Une vie réorganisée comme elle y était en son temps : des ruelles, des sentiers de chèvre, mais aussi des fontaines, une djemaa, des soupentes et bien d’autres structures indispensables à la vie communautaire que l’en aurait cru à jamais révolues. Situé au pied du majestueux Djurdjura, à 50 km à l’extrême sud de la wilaya de Tizi Ouzou, dans la commune d’Agni Gueghrane, (Ouadhias), le village d’Ath El Kaïd donne l’impression d’être agrippé à sa colline comme pour défier le temps et les hommes afin de rester là, mémoire d’un passé et d’un rythme de vie qu’il semble vouloir préserver de l’oubli. Son authenticité a fait qu’il soit aujourd’hui classé comme patrimoine national et des travaux de réfection y sont lancés depuis 2008 par la direction de la culture de la wilaya afin d’en faire un musée à ciel ouvert. Ce village fut le fruit d’une opposition de citoyens de la région au régime fiscal ottoman. Ces derniers se sont réfugiés sur les hauteurs d’Agni Gueghrane et y construisirent, en hommes libres et rebelles, leur propre village.
Le nom Ath El Kaïd vient du fait justement que les habitants ont nommé un kaïd pour diriger leurs affaires, ce dernier ne tardera pas à être tué par les autochtones suite à ses nombreux dépassements vis-à-vis de ses concitoyens.

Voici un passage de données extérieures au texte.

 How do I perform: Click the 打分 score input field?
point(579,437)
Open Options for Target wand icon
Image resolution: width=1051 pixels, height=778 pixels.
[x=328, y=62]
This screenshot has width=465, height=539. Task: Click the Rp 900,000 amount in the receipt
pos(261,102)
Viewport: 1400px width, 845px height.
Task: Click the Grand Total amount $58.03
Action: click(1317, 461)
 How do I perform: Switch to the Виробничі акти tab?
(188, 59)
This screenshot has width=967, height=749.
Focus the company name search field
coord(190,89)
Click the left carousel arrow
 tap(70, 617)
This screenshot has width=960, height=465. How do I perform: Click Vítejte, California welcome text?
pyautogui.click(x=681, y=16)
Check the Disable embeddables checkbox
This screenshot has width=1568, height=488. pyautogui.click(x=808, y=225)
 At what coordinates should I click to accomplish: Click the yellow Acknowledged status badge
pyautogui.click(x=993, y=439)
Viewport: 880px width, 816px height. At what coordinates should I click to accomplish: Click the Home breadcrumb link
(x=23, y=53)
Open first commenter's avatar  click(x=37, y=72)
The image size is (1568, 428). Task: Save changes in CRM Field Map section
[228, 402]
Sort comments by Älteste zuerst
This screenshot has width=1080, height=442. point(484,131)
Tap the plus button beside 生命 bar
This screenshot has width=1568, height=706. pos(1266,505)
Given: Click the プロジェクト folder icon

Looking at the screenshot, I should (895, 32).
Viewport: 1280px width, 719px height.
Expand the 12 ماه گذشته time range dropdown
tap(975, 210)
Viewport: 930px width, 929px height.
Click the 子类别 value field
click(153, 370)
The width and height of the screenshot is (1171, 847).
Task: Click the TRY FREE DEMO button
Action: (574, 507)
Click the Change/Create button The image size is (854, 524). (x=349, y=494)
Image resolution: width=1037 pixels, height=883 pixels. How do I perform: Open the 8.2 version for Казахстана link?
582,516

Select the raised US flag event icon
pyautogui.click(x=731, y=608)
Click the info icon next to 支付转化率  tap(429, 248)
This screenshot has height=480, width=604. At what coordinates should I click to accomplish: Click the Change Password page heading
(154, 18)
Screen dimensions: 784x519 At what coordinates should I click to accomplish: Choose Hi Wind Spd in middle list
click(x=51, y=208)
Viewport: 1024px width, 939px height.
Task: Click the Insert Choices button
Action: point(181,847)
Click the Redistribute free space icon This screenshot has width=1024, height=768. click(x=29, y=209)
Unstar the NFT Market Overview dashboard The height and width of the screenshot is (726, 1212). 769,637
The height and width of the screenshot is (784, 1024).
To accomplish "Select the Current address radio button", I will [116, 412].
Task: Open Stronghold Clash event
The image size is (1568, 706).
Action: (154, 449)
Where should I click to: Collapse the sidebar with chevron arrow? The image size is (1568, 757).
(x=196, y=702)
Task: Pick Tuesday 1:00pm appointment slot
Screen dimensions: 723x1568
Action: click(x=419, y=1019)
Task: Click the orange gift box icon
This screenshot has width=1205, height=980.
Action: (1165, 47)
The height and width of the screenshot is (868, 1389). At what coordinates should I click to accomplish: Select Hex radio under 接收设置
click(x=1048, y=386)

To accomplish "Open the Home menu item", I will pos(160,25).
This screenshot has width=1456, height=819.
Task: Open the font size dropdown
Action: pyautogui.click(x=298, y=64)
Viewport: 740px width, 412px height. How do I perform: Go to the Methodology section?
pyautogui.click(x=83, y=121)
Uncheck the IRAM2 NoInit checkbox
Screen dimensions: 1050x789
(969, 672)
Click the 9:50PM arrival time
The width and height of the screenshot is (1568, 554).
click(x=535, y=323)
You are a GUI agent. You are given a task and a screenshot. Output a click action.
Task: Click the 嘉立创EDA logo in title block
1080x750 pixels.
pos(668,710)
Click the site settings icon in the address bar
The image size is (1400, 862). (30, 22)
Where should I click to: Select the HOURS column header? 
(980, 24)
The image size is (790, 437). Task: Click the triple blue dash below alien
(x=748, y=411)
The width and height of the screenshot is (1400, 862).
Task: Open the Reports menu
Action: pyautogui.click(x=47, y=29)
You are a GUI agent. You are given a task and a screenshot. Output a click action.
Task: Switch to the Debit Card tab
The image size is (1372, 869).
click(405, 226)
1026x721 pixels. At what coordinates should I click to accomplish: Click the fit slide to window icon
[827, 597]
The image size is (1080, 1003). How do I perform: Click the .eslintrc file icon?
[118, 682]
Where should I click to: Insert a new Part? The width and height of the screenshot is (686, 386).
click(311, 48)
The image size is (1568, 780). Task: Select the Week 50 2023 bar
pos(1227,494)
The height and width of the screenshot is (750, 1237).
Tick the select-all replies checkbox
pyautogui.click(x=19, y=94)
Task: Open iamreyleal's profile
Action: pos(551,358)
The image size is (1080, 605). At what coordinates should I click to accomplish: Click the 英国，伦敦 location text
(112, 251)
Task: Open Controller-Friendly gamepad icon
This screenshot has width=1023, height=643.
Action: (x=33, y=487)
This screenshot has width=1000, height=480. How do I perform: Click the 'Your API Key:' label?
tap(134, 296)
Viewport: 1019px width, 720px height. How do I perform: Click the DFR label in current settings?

Aujourd’hui Ath El Kaïd est déserté à plus de 80% de ses habitants, qui, pour la plupart, se sont installés sur les plaines des Ouadhias, peut-être pour fuir la rudesse de la montagne et se rapprocher plus de la ville, mais peut-être aussi que ce village ne répond plus aux normes requises pour une vie moderne.
Le chemin vers Ath El Kaïd était certes long, mais les paysages qui défilaient devant les yeux du visiteur, aussi beaux les uns des autres, font de ce trajet une vraie partie de plaisir. C’est par le splendide barrage de Taksebt, qui semble franchir les montagnes environnantes, pour se frayer un chemin pour aboutir sur un paisible lac.
Puis il faudra franchir la dense forêt de Takhoukht pour enfin arriver à la ville des Ouadhias. Là une longue route serpentée et encombrante vous attend, mais les paysages envoûtants et les cours agréables de cette eau descendant de la montagne vous font oublier tous les aléas de la route. A un kilomètre seulement avant d’arriver, vous ne pouvez pas rater la grotte dite « Ifri n Teryel » ou la grotte de l’ogresse, où vous pouvez vous apprêter à un jeu passionnant qui est d’essayer de découvrir des formes humaines sculptées naturellement à travers des millénaires par l’humidité des lieux sur ses murs en granit.
Dès l’entrée du village, quelques maisons au béton affreux et à la peinture agressive dérangeaient la vue. Mais à fur et à mesure que l’on montait, on avait cette impression de rentrer dans une autre dimension. Les ruelles gagnaient en étroitesse, les marches étaient en pierre lisses. A droite, des murs sans portes, à gauche des portes sans murs, tenant par magie, par la grâce du Seigneur ? Des poutres, des débris, des restes d’objets… puis de temps à autre une maison complète avec toutes ses composantes porte, toit, mur, fenêtre, sont là témoin d’un passé glorieux.
Juste un dernier regard avant de refaire l’escale qui nous a ramené vers ce village mythique et mystique de Kabylie, puis un dernier regard sur ce village qui n’a rien perdu de sa splendeur malgré les ravages du temps, mais aussi de l’homme. Le voilà debout, ou plutôt assis dans sa forme triangulaire tel une pyramide d’Égypte, fier, haut, indestructible.